## Stated goal A
In the mailing list thread on converting old-style function definitions, what does Ondřej Bílka say his plan B is?

## Document extract
####################
* [Cocci] Converting old-style function definitions.
2013-05-29 16:37 ` Julia Lawall
@ 2013-05-29 22:09 ` Ondřej Bílka
2013-06-05 0:37 ` Cyril Roelandt
1 sibling, 0 replies; 4+ messages in thread
From: Ondřej Bílka @ 2013-05-29 22:09 UTC (permalink / raw)
To: cocci
On Wed, May 29, 2013 at 06:37:04PM +0200, Julia Lawall wrote:
> On Wed, 29 May 2013, Ond?ej B?lka wrote:
>
> >
> > Hi,
> >
> > I am interested in common cleanup to convert K&R function
> > definitions to ISO ones (As gcc warning in -Wold-style-definition).
> >
> > Probably someone already wrote spatch so I ask here who?
>
> Unfortunately, it is not supported. The Coccinelle C parser makes at
> least an attempt to parse K&R function definitions, but the SmPL parser,
> ie the parser of the transformation specification language, doesn't accept
> them.
>
Thanks, it looks that I will take plan B, parse -Wold-style-definition
output and try convert corresponding lines by script.
####################
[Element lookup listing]

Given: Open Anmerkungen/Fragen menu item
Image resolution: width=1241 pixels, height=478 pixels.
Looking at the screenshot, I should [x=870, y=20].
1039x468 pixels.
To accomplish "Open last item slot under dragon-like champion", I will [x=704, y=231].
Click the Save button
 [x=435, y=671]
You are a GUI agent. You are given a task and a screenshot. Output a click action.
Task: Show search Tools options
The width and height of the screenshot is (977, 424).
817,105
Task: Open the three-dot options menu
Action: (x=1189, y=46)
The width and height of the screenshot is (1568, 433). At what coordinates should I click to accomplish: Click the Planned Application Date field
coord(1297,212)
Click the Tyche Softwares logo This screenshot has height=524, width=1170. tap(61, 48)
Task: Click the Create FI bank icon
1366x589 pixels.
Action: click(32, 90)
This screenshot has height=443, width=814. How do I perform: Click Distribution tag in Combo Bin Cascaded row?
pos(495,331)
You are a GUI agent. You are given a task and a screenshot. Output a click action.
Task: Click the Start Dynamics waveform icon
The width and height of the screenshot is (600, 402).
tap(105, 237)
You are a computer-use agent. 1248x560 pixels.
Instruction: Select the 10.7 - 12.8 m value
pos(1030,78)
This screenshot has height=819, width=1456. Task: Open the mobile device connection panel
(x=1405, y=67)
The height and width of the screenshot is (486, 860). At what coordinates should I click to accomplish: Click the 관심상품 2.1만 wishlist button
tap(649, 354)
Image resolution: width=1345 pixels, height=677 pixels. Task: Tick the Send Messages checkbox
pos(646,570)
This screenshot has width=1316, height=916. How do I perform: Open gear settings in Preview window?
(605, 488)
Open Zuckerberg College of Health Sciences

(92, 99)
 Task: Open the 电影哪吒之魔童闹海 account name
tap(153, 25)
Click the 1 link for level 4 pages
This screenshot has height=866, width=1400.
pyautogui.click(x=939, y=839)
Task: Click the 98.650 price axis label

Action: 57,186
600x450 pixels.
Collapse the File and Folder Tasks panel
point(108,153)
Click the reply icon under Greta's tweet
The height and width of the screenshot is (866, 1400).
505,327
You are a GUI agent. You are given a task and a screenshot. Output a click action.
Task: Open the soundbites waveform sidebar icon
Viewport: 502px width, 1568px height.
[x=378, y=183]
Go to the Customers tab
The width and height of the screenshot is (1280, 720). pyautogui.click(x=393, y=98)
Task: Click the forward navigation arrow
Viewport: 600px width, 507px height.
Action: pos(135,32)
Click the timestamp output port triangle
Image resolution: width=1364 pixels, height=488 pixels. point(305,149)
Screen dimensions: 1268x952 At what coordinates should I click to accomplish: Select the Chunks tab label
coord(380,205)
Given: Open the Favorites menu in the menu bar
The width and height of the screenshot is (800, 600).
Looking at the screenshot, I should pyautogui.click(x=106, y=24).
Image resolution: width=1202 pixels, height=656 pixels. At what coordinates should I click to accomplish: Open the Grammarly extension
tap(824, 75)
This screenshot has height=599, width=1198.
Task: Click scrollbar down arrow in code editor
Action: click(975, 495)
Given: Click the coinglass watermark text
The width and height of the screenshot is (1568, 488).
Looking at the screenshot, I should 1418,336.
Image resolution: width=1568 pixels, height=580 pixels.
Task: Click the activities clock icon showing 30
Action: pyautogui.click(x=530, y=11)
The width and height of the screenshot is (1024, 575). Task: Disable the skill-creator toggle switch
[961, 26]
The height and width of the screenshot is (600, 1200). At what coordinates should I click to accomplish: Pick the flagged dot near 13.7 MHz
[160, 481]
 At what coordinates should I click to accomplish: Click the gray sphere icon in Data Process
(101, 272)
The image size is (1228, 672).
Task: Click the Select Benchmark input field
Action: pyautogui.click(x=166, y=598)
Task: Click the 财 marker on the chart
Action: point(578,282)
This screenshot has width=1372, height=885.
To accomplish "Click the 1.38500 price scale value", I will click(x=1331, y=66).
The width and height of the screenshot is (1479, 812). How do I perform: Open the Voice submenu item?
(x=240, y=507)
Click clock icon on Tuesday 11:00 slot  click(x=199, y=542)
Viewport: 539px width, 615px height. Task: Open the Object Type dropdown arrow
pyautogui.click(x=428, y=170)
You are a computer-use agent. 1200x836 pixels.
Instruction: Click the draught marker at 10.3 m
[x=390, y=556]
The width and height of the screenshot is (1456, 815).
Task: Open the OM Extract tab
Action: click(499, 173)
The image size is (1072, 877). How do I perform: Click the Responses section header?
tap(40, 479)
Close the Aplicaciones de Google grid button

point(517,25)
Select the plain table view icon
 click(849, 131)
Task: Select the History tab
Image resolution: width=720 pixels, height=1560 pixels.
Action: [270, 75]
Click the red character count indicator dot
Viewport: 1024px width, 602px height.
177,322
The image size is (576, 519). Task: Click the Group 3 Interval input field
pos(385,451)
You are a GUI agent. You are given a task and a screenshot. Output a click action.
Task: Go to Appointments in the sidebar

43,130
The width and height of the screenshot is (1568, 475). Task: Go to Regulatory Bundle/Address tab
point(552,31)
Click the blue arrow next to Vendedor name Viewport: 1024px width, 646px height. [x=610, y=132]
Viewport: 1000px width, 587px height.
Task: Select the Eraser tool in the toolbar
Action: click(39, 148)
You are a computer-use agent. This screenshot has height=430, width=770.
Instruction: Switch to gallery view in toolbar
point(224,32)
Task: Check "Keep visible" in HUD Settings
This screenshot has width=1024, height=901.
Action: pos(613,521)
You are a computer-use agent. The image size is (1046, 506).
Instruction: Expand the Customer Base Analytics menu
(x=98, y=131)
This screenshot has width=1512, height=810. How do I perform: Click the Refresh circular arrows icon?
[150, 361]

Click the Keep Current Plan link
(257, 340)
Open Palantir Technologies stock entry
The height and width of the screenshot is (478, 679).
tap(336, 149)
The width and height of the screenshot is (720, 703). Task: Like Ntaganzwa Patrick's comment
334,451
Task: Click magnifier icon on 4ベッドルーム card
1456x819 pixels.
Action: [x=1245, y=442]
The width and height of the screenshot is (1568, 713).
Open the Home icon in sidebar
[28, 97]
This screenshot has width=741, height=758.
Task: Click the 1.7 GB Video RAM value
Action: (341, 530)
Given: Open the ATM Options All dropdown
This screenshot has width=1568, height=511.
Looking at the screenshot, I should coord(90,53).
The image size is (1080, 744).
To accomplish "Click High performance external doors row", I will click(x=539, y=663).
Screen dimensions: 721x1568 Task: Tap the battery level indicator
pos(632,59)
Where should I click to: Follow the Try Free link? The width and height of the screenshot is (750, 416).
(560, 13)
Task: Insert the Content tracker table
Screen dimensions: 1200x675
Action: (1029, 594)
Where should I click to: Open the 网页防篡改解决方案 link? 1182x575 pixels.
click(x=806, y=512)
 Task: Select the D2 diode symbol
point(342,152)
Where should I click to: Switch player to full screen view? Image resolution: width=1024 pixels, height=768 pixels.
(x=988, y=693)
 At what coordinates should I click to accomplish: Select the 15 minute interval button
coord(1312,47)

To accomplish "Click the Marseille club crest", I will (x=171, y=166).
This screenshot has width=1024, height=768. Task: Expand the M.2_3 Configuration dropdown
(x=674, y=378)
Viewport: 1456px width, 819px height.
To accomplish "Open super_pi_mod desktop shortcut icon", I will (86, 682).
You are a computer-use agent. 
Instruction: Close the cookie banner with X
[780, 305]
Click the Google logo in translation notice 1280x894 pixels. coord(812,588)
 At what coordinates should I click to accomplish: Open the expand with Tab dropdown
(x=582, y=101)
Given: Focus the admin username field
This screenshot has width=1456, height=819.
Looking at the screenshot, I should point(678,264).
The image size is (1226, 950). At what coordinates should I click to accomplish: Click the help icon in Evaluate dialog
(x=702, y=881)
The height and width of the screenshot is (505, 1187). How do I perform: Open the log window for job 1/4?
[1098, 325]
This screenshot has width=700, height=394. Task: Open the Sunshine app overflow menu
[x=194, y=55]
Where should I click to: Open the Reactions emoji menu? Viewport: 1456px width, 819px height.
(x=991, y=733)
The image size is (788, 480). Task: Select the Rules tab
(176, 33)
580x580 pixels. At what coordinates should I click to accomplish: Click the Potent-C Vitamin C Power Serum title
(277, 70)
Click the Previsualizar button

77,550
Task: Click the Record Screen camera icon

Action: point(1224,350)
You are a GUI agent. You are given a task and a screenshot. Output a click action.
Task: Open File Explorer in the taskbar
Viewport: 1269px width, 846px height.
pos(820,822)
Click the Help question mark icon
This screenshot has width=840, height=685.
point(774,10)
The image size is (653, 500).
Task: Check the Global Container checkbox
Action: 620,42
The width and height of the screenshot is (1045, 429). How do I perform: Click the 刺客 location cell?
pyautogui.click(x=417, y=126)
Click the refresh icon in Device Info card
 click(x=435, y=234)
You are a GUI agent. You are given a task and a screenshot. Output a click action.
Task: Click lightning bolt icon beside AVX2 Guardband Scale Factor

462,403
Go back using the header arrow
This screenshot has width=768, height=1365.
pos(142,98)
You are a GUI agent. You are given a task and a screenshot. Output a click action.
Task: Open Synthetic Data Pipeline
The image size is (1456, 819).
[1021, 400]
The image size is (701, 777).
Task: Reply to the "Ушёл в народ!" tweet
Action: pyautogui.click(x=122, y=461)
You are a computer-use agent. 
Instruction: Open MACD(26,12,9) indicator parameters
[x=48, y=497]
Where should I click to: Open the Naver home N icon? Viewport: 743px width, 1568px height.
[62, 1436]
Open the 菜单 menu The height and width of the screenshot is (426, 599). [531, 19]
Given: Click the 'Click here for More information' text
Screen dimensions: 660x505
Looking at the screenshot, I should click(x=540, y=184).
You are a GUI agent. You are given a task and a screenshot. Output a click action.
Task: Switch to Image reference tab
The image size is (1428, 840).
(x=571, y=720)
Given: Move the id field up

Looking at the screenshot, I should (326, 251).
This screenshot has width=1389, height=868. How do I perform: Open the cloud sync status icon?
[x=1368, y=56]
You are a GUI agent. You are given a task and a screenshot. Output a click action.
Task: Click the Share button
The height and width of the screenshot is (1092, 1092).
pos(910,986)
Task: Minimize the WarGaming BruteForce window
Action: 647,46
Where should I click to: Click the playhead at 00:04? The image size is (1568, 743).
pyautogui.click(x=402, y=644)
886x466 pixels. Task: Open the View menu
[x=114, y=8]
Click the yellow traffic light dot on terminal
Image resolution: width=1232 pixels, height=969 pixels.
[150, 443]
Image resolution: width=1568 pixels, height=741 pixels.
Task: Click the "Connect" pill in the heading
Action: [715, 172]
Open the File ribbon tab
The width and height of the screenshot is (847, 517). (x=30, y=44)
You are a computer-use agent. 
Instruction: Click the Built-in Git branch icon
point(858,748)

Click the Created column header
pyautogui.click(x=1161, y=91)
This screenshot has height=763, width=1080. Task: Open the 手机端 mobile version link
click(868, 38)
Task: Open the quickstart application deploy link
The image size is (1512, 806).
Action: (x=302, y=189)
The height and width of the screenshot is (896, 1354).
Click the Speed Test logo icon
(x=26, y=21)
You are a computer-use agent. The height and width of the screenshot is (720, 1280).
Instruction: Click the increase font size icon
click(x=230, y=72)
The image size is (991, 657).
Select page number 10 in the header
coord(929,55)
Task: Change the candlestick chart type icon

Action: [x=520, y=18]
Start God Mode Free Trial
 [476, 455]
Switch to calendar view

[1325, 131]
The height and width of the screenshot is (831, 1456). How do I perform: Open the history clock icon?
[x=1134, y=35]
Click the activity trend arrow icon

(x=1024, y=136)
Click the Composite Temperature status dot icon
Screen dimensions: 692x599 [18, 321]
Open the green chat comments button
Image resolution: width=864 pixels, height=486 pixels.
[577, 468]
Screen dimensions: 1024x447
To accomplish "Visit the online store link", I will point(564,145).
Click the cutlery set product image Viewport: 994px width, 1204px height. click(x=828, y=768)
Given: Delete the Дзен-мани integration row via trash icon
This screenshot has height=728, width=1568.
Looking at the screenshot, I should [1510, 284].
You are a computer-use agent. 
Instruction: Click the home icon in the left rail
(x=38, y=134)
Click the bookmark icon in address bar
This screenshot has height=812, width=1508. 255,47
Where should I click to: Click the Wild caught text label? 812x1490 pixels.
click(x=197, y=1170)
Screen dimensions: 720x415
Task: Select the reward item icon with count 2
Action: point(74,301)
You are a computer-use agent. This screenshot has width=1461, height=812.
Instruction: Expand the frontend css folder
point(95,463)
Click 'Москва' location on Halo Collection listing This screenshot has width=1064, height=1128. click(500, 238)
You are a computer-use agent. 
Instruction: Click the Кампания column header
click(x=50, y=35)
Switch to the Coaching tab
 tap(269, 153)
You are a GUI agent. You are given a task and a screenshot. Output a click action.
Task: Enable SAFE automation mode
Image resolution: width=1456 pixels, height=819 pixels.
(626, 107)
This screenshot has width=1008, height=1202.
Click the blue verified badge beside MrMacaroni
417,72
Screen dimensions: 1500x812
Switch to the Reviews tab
####################
## Stated goal B
In the listing, switch "username" to "password" and write out only the lines from the line with "Click the Google" to the line with "(x=991, y=733)", leaving everything else unchanged.

## Result A
He will parse the -Wold-style-definition output and try to convert the corresponding lines by script.

## Result B
Click the Google logo in translation notice 1280x894 pixels. coord(812,588)
 At what coordinates should I click to accomplish: Open the expand with Tab dropdown
(x=582, y=101)
Given: Focus the admin password field
This screenshot has width=1456, height=819.
Looking at the screenshot, I should point(678,264).
The image size is (1226, 950). At what coordinates should I click to accomplish: Click the help icon in Evaluate dialog
(x=702, y=881)
The height and width of the screenshot is (505, 1187). How do I perform: Open the log window for job 1/4?
[1098, 325]
This screenshot has width=700, height=394. Task: Open the Sunshine app overflow menu
[x=194, y=55]
Where should I click to: Open the Reactions emoji menu? Viewport: 1456px width, 819px height.
(x=991, y=733)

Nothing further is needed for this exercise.